10. The method according to claim 9, wherein the wire is attached so as to be separated by a predetermined height from the existing pipe side of the internal surface panel.

11. The method according to claim 9, wherein the wire is attached at a position lower than a linking member for linking the segments in the pipe length direction.

12. A method for rehabilitating an existing pipe using segments each made of plastic comprising an internal surface panel and integrally formed side and end panels provided at peripheral edges of the internal surface panel, the method comprising:

linking the segments in the circumferential direction to constitute a pipe unit;

linking the pipe units in the pipe length direction using a linking member;

attaching a wire of aramid fibers about the entire circumference of the pipe unit each time one of the pipe units is linked in the pipe length direction;

carrying out in succession linkage of the pipe units in the pipe length direction and attachment of wires to lay a rehabilitation pipe inside an existing pipe; and

filling a gap between the rehabilitation pipe and the existing pipe with a filler, which is solidified with the wire being embedded therein.

13. A method for rehabilitating an existing pipe using segments each made of plastic comprising an internal surface panel and integrally formed side and end panels provided at peripheral edges of the internal surface panel, the method comprising:

linking the segments in the circumferential direction to constitute a pipe unit;

linking the pipe units in succession in the pipe length direction while a wire of aramid fibers is attached in a spiral pattern about the pipe units, thereby laying inside an existing pipe a rehabilitation pipe around which the wire is wound in a spiral pattern; and

filling a gap between the rehabilitation pipe and the existing pipe with a filler, which is solidified with the spiral wire being embedded therein.
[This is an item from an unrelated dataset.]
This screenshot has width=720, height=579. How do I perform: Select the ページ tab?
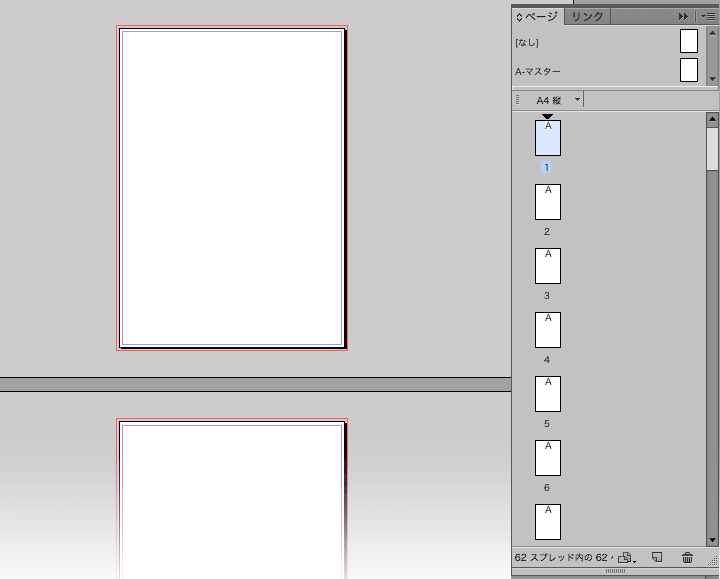tap(542, 16)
14. A method for rehabilitating an existing pipe using segments each made of plastic comprising an internal surface panel and integrally formed side and end panels provided at peripheral edges of the internal surface panel, the method comprising:

disposing inside an existing pipe a wire of aramid fibers wound into spiral form in a direction extending in the pipe length direction;

linking the segments in the circumferential direction to constitute a pipe unit;

linking the pipe units in succession in the pipe length direction inside the wire wound into spiral form, thereby laying a rehabilitation pipe inside the spiral wire; and

filling a gap between the rehabilitation pipe and the existing pipe with a filler, which is solidified with the spiral wire being embedded therein.
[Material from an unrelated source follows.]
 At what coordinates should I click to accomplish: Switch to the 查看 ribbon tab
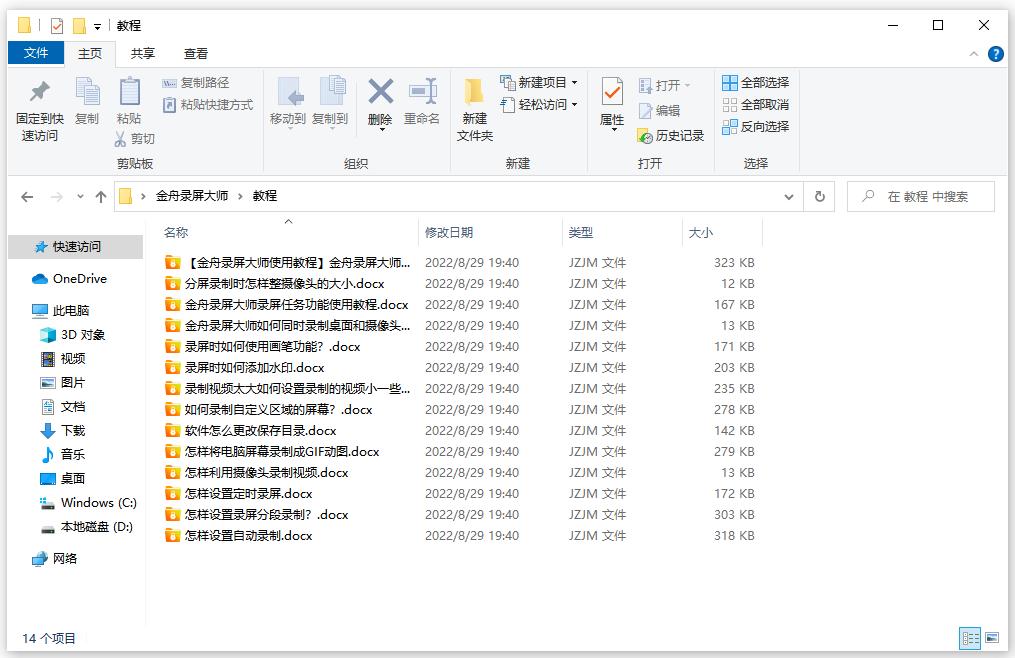(196, 54)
15. A method for rehabilitating an existing pipe using segments each made of plastic comprising an internal surface panel and integrally formed side and end panels provided at peripheral edges of the internal surface panel, the method comprising:

linking the segments in the circumferential direction to constitute a pipe unit;

attaching to the pipe unit a band of mesh form of aramid fibers that loops about the outside periphery thereof;

linking in succession the pipe units with the band attached thereto in the pipe length direction to lay a rehabilitation pipe inside an existing pipe; and

filling a gap between the rehabilitation pipe and the existing pipe with a filler, which is solidified with the band being embedded therein.

16. A method for rehabilitating an existing pipe using segments each made of plastic comprising an internal surface panel and integrally formed side and end panels provided at peripheral edges of the internal surface panel, the method comprising:

linking the segments in the circumferential direction to constitute a pipe unit;

linking the pipe units in the pipe length direction using a linking member;

attaching a band of mesh form of aramid fibers about the entire circumference of the pipe unit each time one of the pipe units is linked in the pipe length direction;

carrying out in succession linkage of the pipe units in the pipe length direction and attachment of bands to lay a rehabilitation pipe inside an existing pipe; and

filling a gap between the rehabilitation pipe and the existing pipe with a filler, which is solidified with the band being embedded therein.